Secondly, by the initial value of the parameters of selectionIt is updated to formulaIn, the iterative value of first time iteration is obtained by calculation
Again, the current iteration value that will be obtainedIt is updated to In, the iterative value of second of iteration is obtained by calculationContinue to obtained current iteration valueCalculating is iterated, Until current iteration valueConvergence, at this time can be by convergent current iteration valueAs parameter VtConvergency value
It should be noted that, although the initial value of parameters can randomly select in catalogue scalar functions, but due to choosing Initial value decide parameters convergence formula convergence rate, therefore, for each convergence parameter selection initial value when can According to being determined the case where data in source domain and target domain.By choosing suitable initial value, each receipts can be accelerated The convergence rate of the convergence expression formula of parameter is held back, cycle-index is reduced.

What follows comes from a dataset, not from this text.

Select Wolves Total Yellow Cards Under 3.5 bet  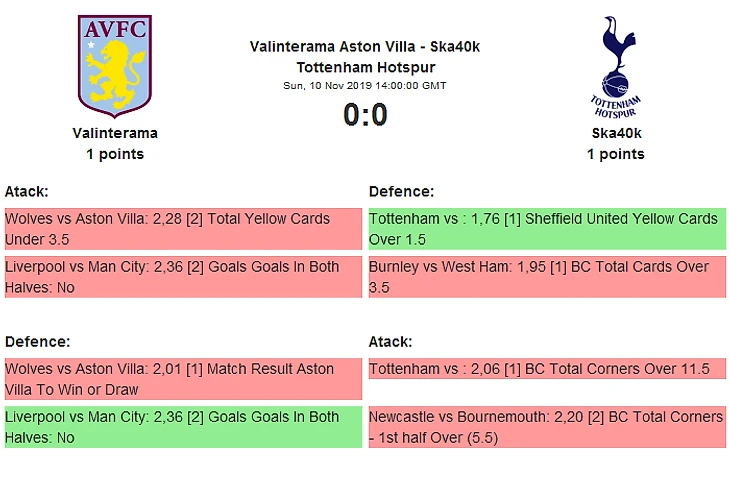point(183,229)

Further, TCT method provided in this embodiment is taken to classify cross-cutting viewpoint data in order to know When resource consumption situation, method provided in this embodiment using TCT algorithm classify to cross-cutting viewpoint data when, also The computation complexity of each convergence parameter will be calculated.Referring to table 1, each convergence parameter complexity being calculated is as follows:
Table 1
Wherein, k`=k+k0, n=max { ns, nt, m > > k`, n > > k`.

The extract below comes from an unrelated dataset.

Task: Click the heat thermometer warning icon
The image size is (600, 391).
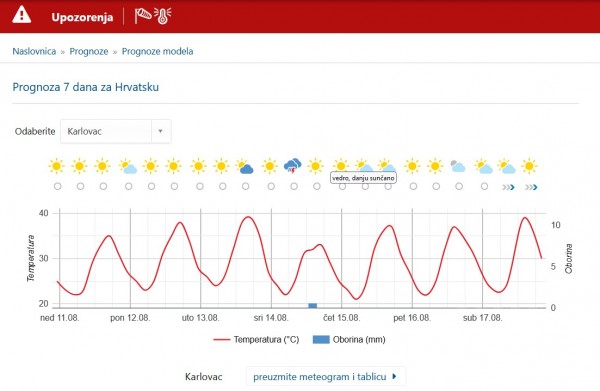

206: classification function is obtained according to the convergency value of parameters in catalogue scalar functions.
Due to having determined that the convergency value of parameters in catalogue scalar functions in above-mentioned steps 205, this step Classification function will be obtained according to the convergency value of parameters in catalogue scalar functions on the basis of above-mentioned steps 205, and then rear Classified according to the classification function of acquisition to the viewpoint data of target domain in continuous step.

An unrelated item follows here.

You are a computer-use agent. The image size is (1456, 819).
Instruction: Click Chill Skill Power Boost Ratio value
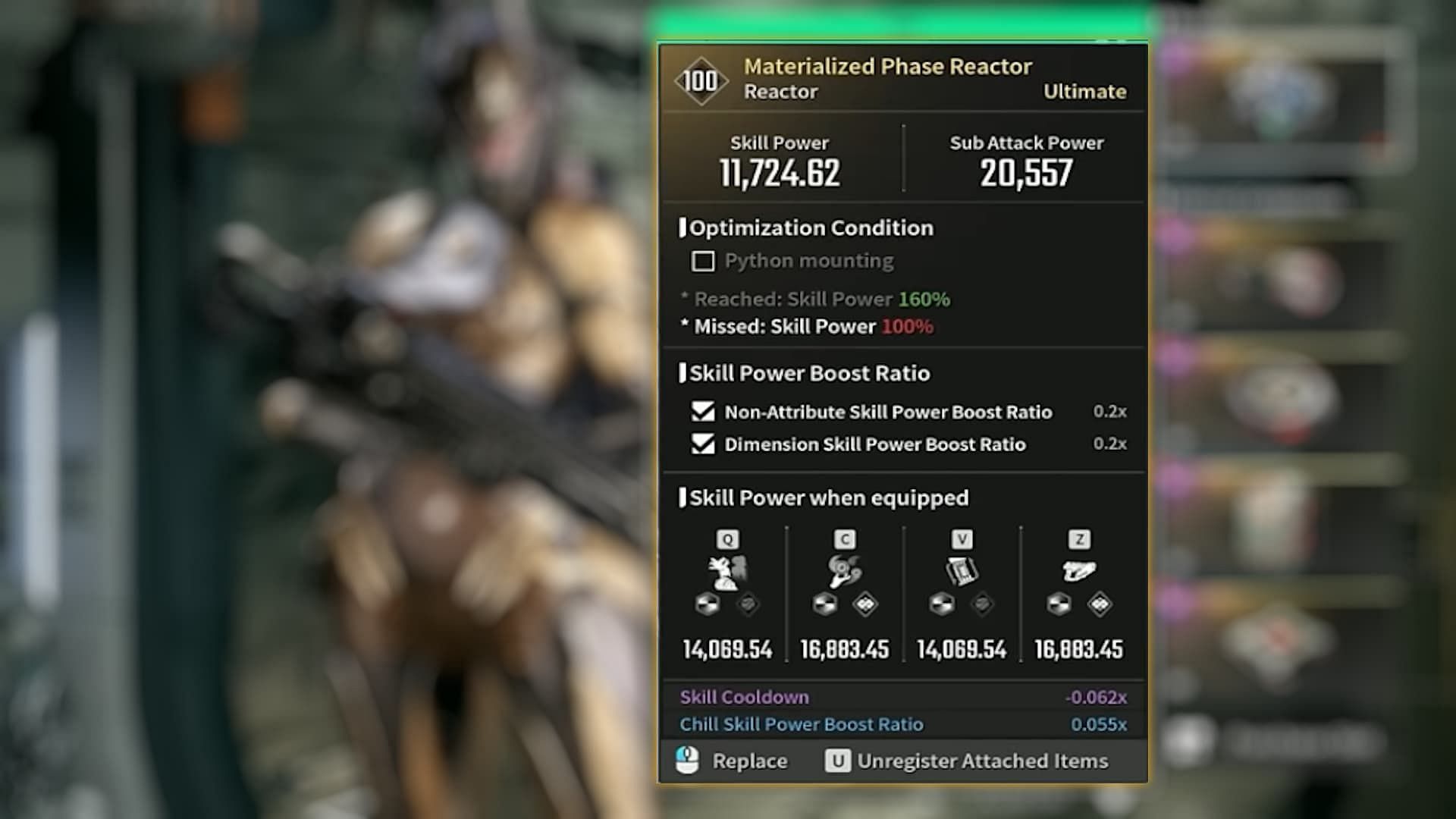(x=1099, y=723)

Specifically, the step of classification function being obtained according to the convergency value of parameters in catalogue scalar functions, including but it is unlimited In following steps:
Firstly, when obtaining to objective function work optimization processing, parameter U in objective function0、Us、UtConvergency value;
Secondly, parameter U in the objective function that will acquire0、UtConvergency value be updated in following formula:
Wherein, xiFor any one document in target domain, viFor the document topic square of any of target domain document Battle array, i viRow where in the document topic matrix of target domain, j viThe corresponding column of the row at place.
Again, according to viAnd WsObtain classification function;
Specifically, according to viAnd WsThe classification function of acquisition is as follows:
Wherein, i viThe row at place, j viThe corresponding column of the row at place.
207: being classified according to viewpoint data of the classification function to target domain.
Due to having determined that classification function in above-mentioned steps 206, this step is on the basis of above-mentioned steps by root Classify according to viewpoint data of the classification function to target domain.Specifically, y is setiValue be 1 represents forward direction viewpoint, yiValue Negative sense viewpoint is represented for -1, when classifying by any one document of classification function to target domain, if being calculated YiValue be 1, then illustrate therefore the document can be divided into positive document for positive viewpoint by the viewpoint of the document expression;If The y being calculatediValue be -1, then illustrate the document expression viewpoint be negative sense viewpoint, therefore, can by the document divide be negative To document.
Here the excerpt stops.